- Source text:
>>
Single by M-Flo loves BoA

from the album Astromantic
- Released: March 17, 2004
- Recorded: 2004
- Genre: Hip-hop; R&B;
- Length: 4:01
- Label: Rhythm Zone
- Songwriters: Verbal and Taku Takahashi
- Producer: M-Flo

M-Flo singles chronology
| "Miss You" (2003) | "The Love Bug" (2004) | "Let Go" (2004) |

BoA singles chronology
| "Be the One" (2004) | "The Love Bug" (2004) | "Quincy / Kono Yo no Shirushi" (2004) |

Music video
- "The Love Bug" on YouTube

= The Love Bug (song) =

"The Love Bug", stylised as "the Love Bug", is a song recorded by Japanese hip-hop duo M-Flo for their third studio album, Astromantic (2004). It was written, arranged, and produced by Verbal and Taku Takahashi who compose the duo and features South Korean singer BoA as the accompanying vocalist. It was released on March 17, 2004, and was distributed by Rhythm Zone in two physical formats: a standard CD single and a limited edition vinyl. In its bass line, the song samples "Give Me Your Love" (1981) by American jazz vocalist Sylvia Striplin. Following its release, "The Love Bug" peaked at number eight on the Oricon Singles Chart and sold over 56,000 copies.
<<
- Problem to solve: Copy the song-article passage word for word, from "BoA singles chronology" to "over 56,000 copies.".

- Data provided:
>>
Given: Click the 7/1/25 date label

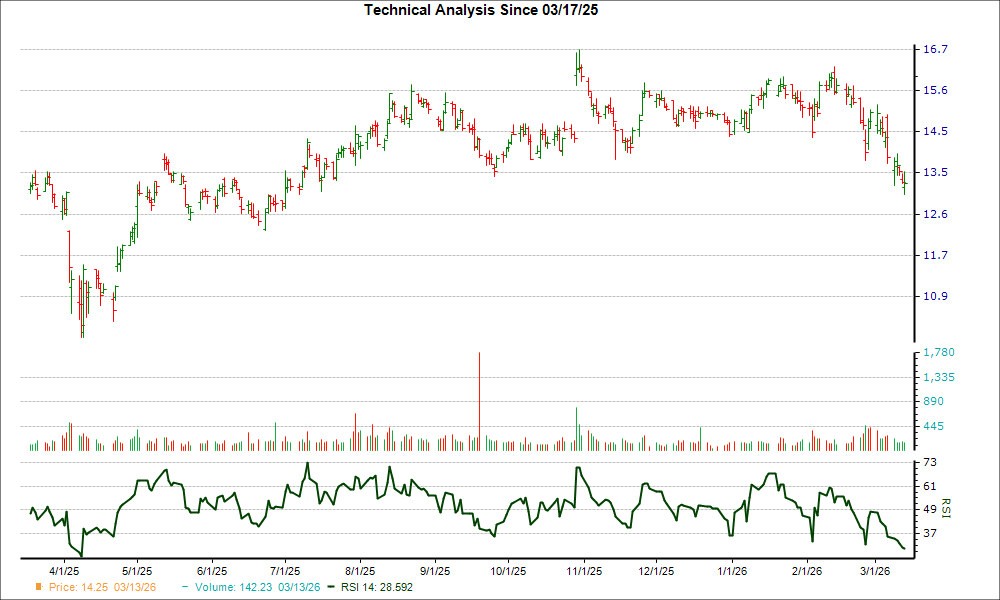Looking at the screenshot, I should (x=286, y=572).
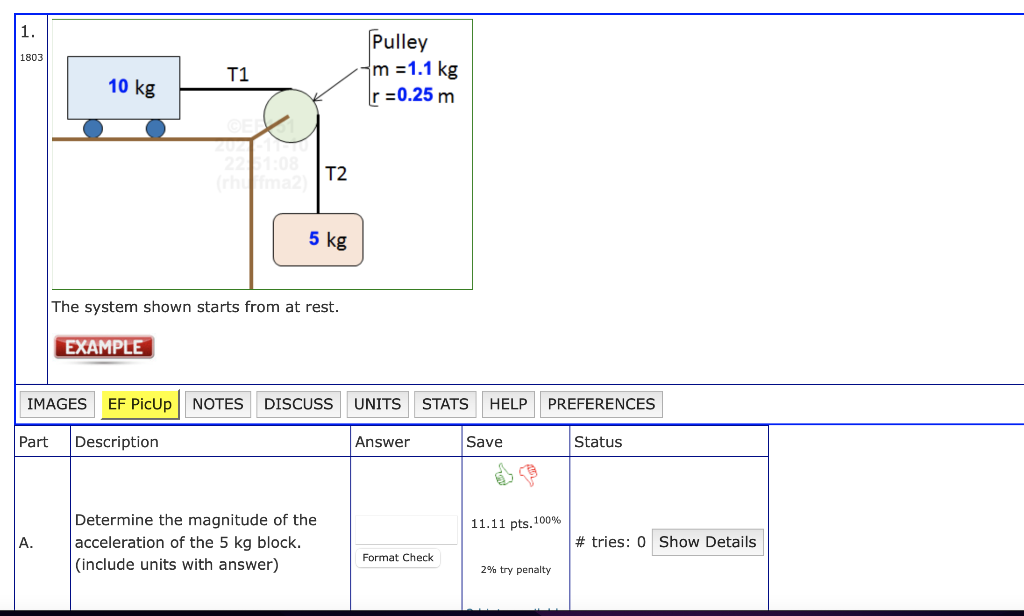Give thumbs-down feedback on this problem

point(530,475)
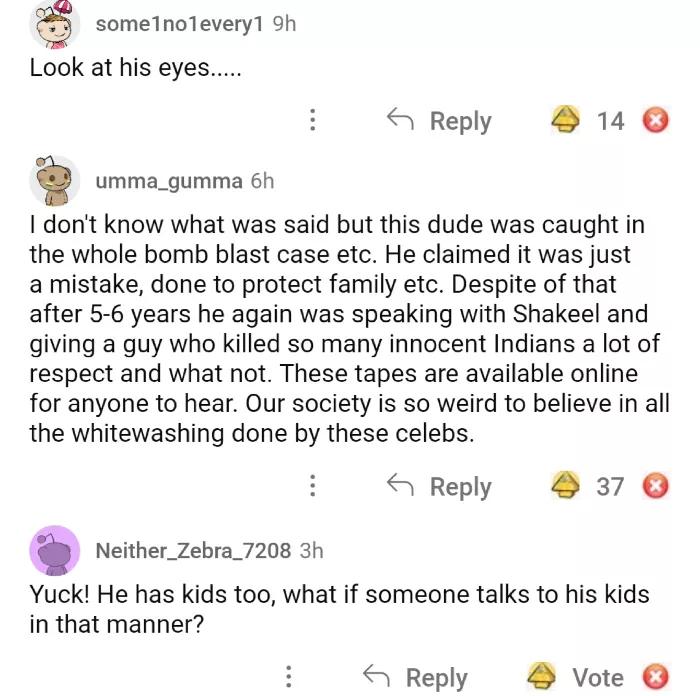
<<
- Task output:
BoA singles chronology
| "Be the One" (2004) | "The Love Bug" (2004) | "Quincy / Kono Yo no Shirushi" (2004) |

Music video
- "The Love Bug" on YouTube

= The Love Bug (song) =

"The Love Bug", stylised as "the Love Bug", is a song recorded by Japanese hip-hop duo M-Flo for their third studio album, Astromantic (2004). It was written, arranged, and produced by Verbal and Taku Takahashi who compose the duo and features South Korean singer BoA as the accompanying vocalist. It was released on March 17, 2004, and was distributed by Rhythm Zone in two physical formats: a standard CD single and a limited edition vinyl. In its bass line, the song samples "Give Me Your Love" (1981) by American jazz vocalist Sylvia Striplin. Following its release, "The Love Bug" peaked at number eight on the Oricon Singles Chart and sold over 56,000 copies.